Greek economic prospects darkened as European bickering risked delaying the next rescue payment and defections weakened Prime Minister George Papandreou’s majority.

An emergency session of euro finance chiefs in Brussels yesterday failed to break a deadlock on how to enroll investors in a second bailout without triggering a default, casting doubt on funds due from the International Monetary Fund next month.

Reuters

On Tuesday, euro zone finance ministers failed to reach agreement on how private holders of Greek debt should share the cost of a new bailout for Athens worth an estimated 120 billion euros before a June 23-24 summit.

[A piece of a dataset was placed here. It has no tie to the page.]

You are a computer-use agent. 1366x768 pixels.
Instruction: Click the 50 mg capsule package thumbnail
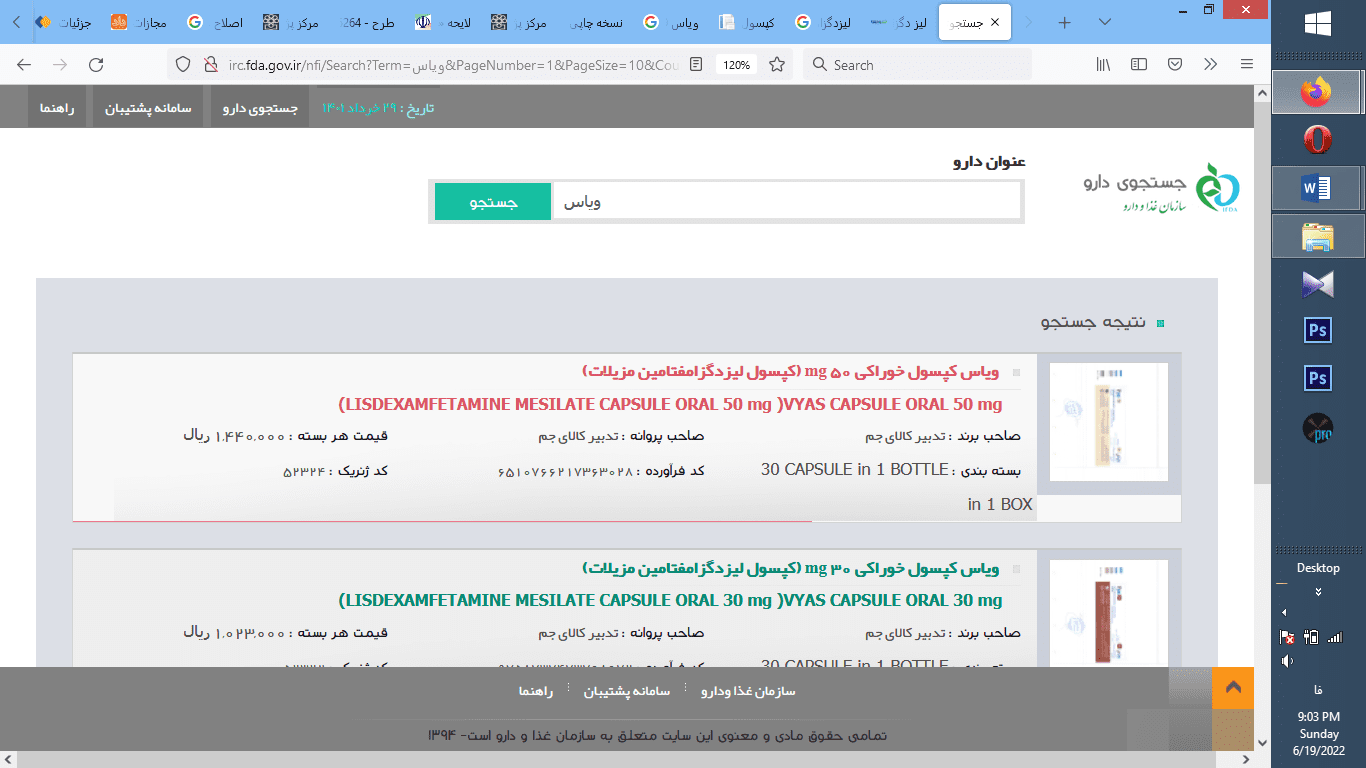coord(1108,422)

The European Central Bank opposes such a move, saying that if such participation is involuntary it could be deemed default that could shock markets and put weaker euro states at risk.

The lack of agreement pushed the cost of insuring Greek debt against default to a new record high on Wednesday, while shares in Greek banks fell 7 percent on fears of political uncertainty.

The PASOK deputy who defected said he could not back the package. “You have to be as cruel as a tiger to vote for these measures. I am not,” George Lianis said in a letter to Parliament Speaker Filippos Petsalnikos on Tuesday.

Another PASOK member said he would vote against it. But analysts said the party, which still holds a majority, would pass the package by the end of the month before working on another set of laws on how to implement it.

“My gut feeling is that at the end of the day they will get enough MPs… I’d say there is a 70 percent chance that it will go through,” said Diego Iscaro, IHS Global Insight.